We reviewed the reported cases of skeletal muscle metastasis from gastric cancer. To search the literature, we used key words of “gastric cancer (or carcinoma)” and “muscle (or musclar) metastasis (or metastases)”, and found five cases that had metachronous skeletal muscle metastasis without any other organ metastases after curative gastrectomy (Table 1) [2, 7,8,9,10]. In detail, all cases were male, and median age was 60.5 years (range 47–75 years). Median duration between gastrectomy and muscle metastasis was 14 months (range 7–60 months). Four cases had multiple muscle metastases, and the remaining two cases had solitary metastasis. The histologic type was described in four cases, and all of these four cases had undifferentiated adenocarcinoma. The stage of gastric cancer was described in four cases, including three cases of stage IIA and one case of stage IB. These findings suggest that skeletal muscle metastasis without any other organ metastases tend to occur in patients with relatively early stage disease and undifferentiated adenocarcinoma.
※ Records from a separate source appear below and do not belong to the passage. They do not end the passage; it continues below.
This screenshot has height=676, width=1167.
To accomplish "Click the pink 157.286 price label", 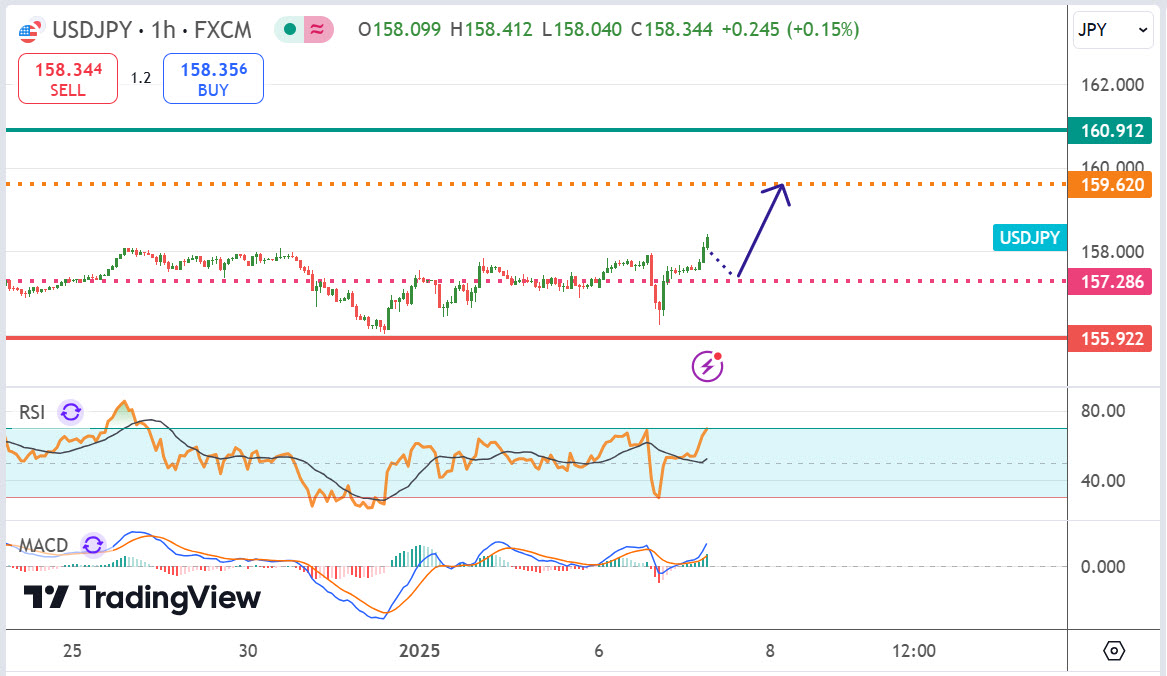I will coord(1109,281).
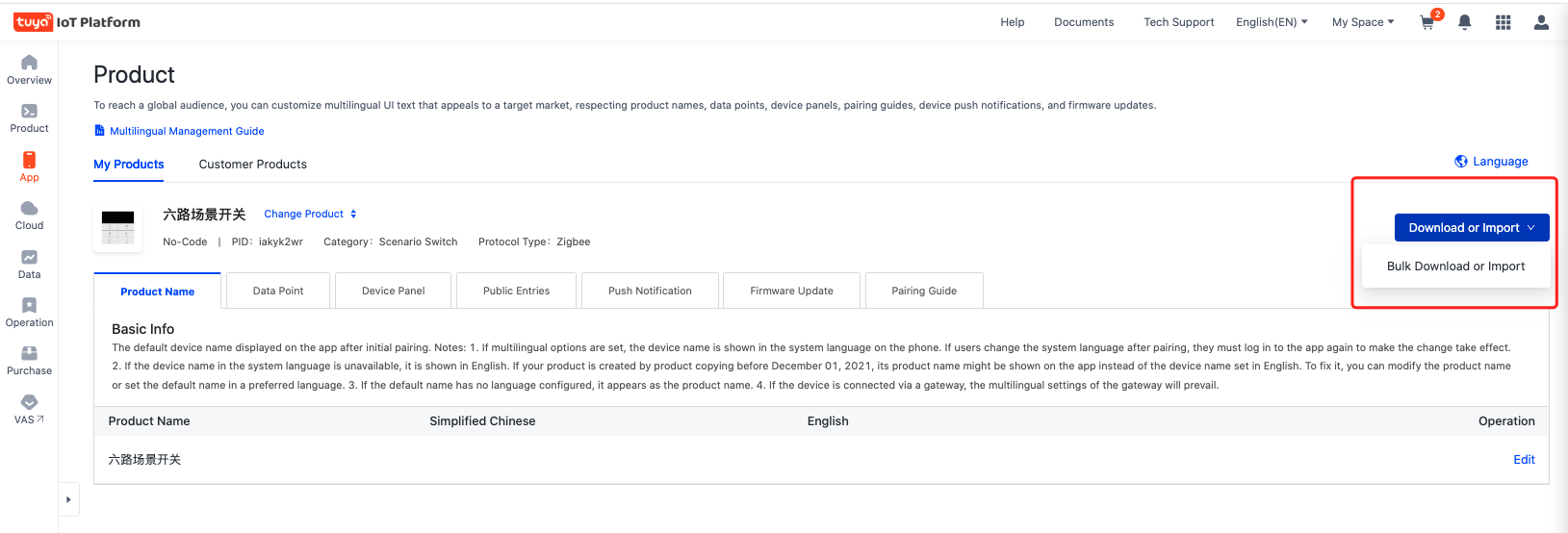The image size is (1568, 533).
Task: Expand the My Space dropdown
Action: (1363, 22)
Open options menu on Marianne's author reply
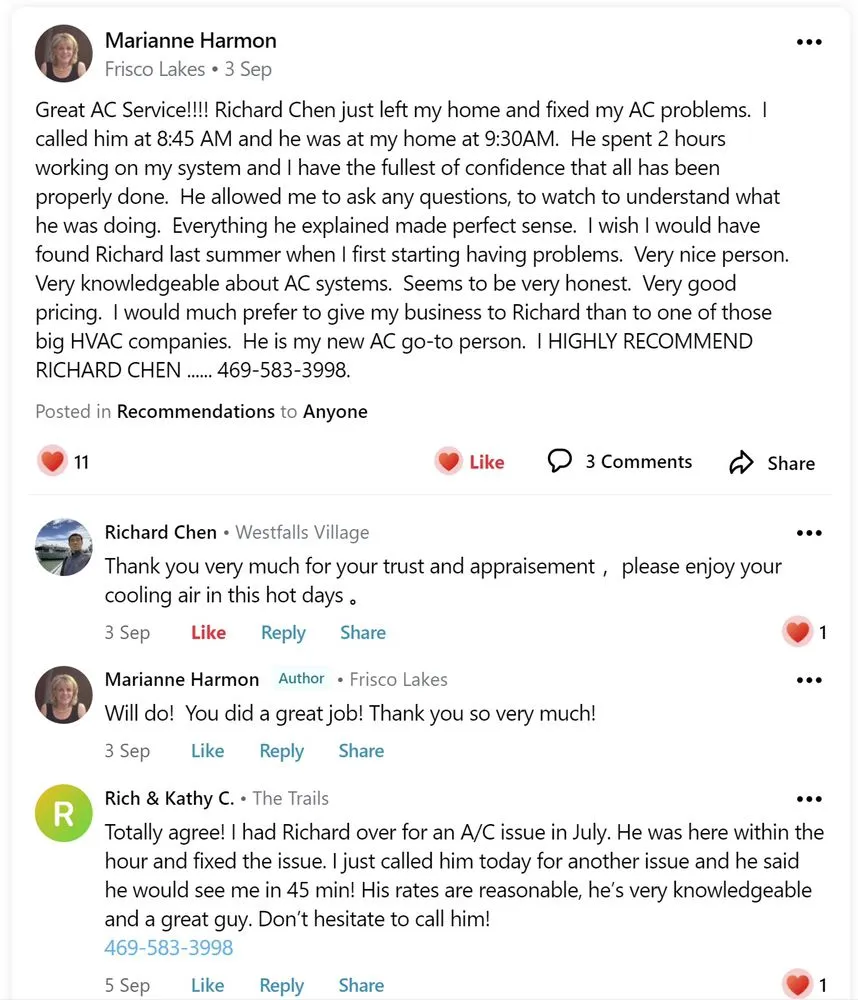 coord(808,680)
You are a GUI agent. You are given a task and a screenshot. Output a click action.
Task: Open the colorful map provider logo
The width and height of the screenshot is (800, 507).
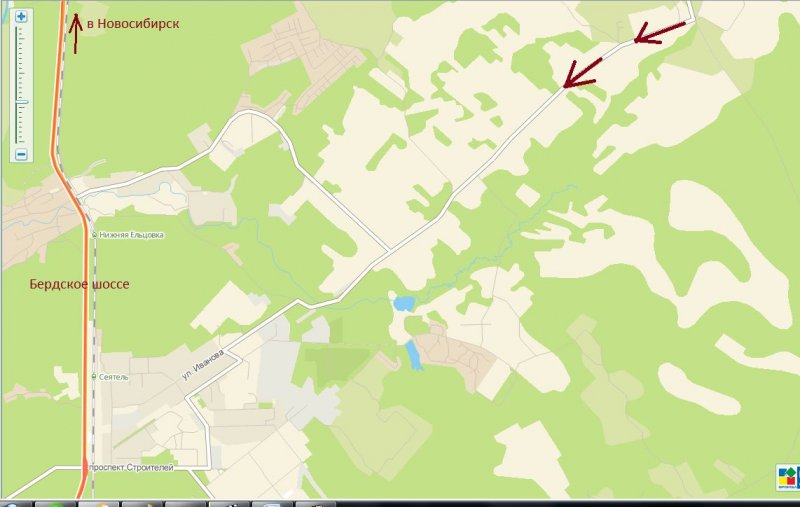[788, 477]

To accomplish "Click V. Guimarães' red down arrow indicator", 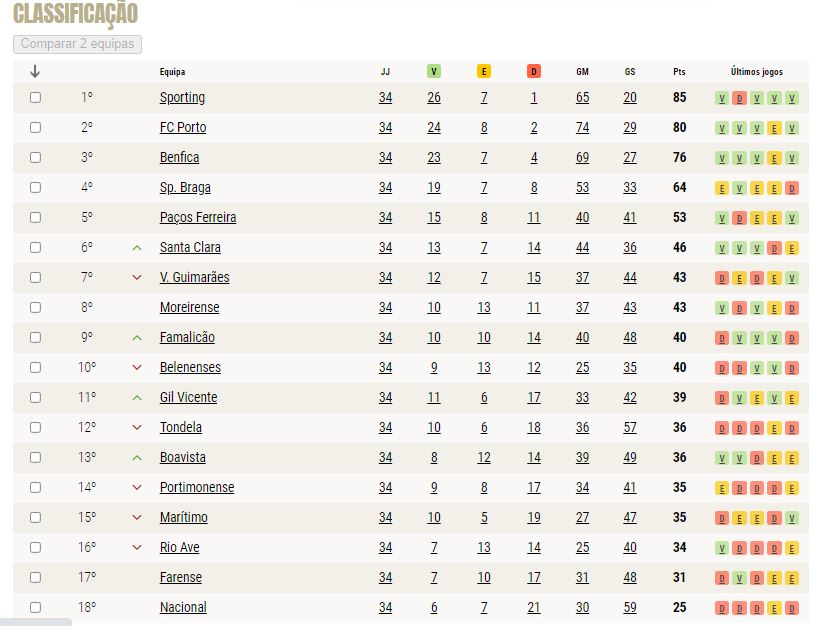I will [137, 277].
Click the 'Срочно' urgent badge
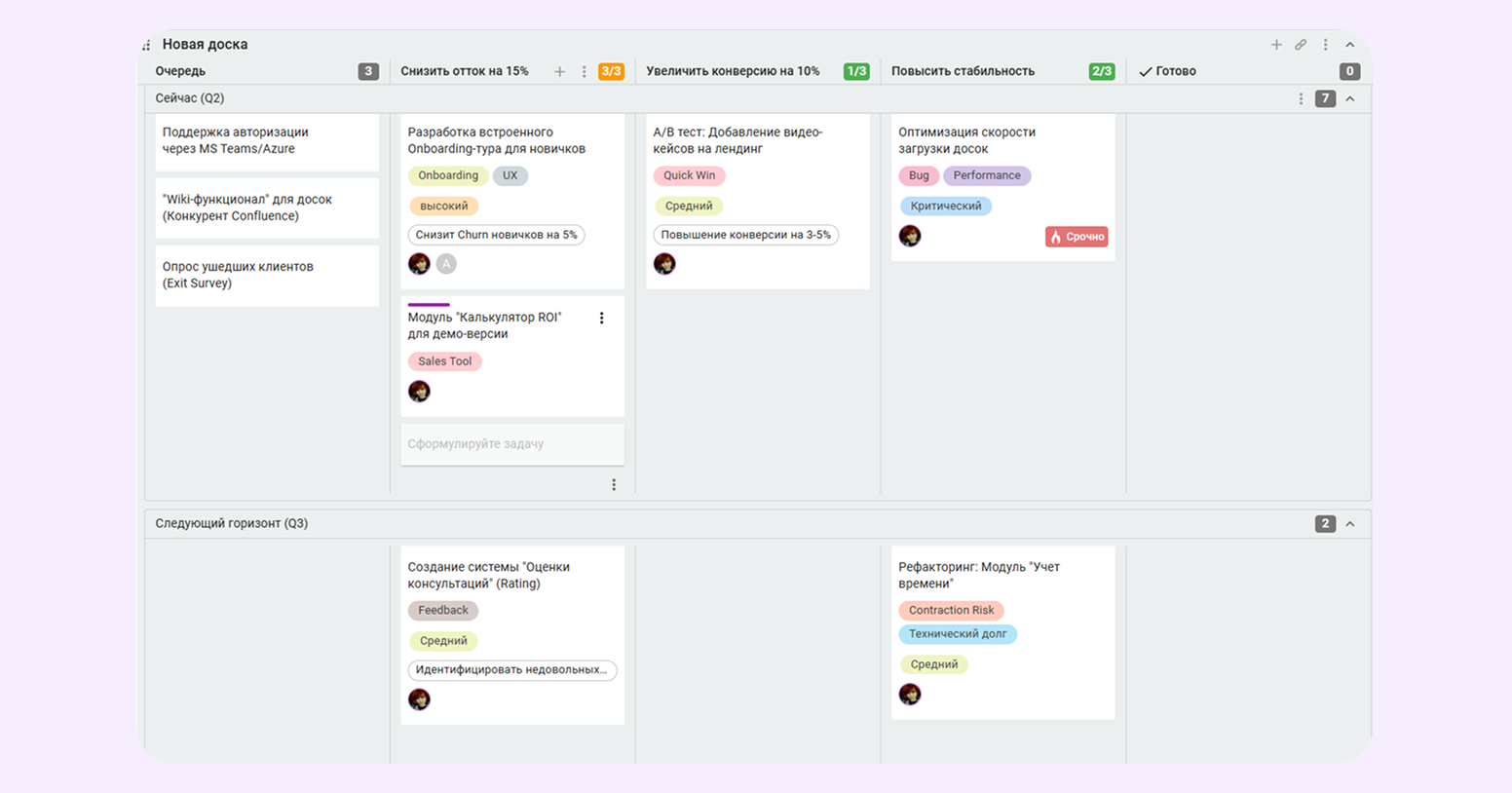 click(1077, 237)
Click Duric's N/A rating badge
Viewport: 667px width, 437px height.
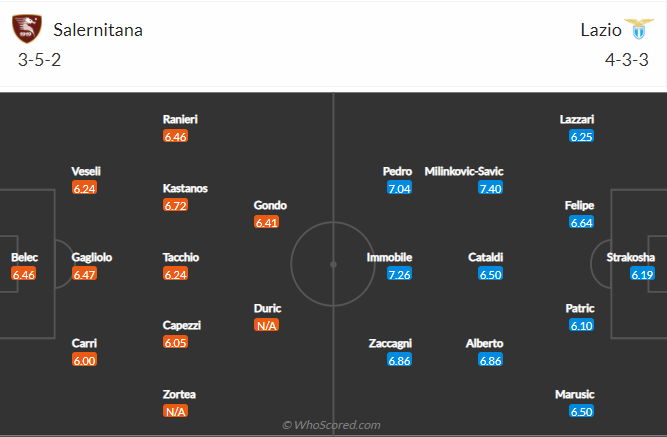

Table 1 Review of the six reported cases of metachronous skeletal muscle metastasis after curative gastrectomy

Among the six reported cases, surgical excision was performed in only one case with solitary muscle metastasis (Table 2). Surgical excision was reported to relieve the pain due to the muscle metastasis [5]. Radiotherapy may also be effective in relieving pain and reduction in the size of metastatic lesions [5]. Chemotherapy is considered as the standard treatment for the muscle metastasis of gastric cancer. Four cases, including the present case, underwent chemotherapy. These included doxorubicin, a combination chemotherapy of 5-fluorouracil, leucovorin, and cisplatin, a combination chemotherapy of S-1 and cisplatin, chemotherapy plus trastuzumab. A phase III trial demonstrated that the overall survival was better in patients with advanced gastric cancer treated with S-1 and cisplatin than with S-1 alone [11]. Based on the results of this trial, the Japanese gastric cancer treatment guidelines recommend a combination of S-1 and cisplatin as the first-line chemotherapy for recurrent gastric cancer [12]. In the present case, the pain had been manageable with an oral analgesic. Therefore, we firstly performed a combination chemotherapy of S-1 and cisplatin, and the present case was the only case that underwent S-1-based chemotherapy among the reported cases.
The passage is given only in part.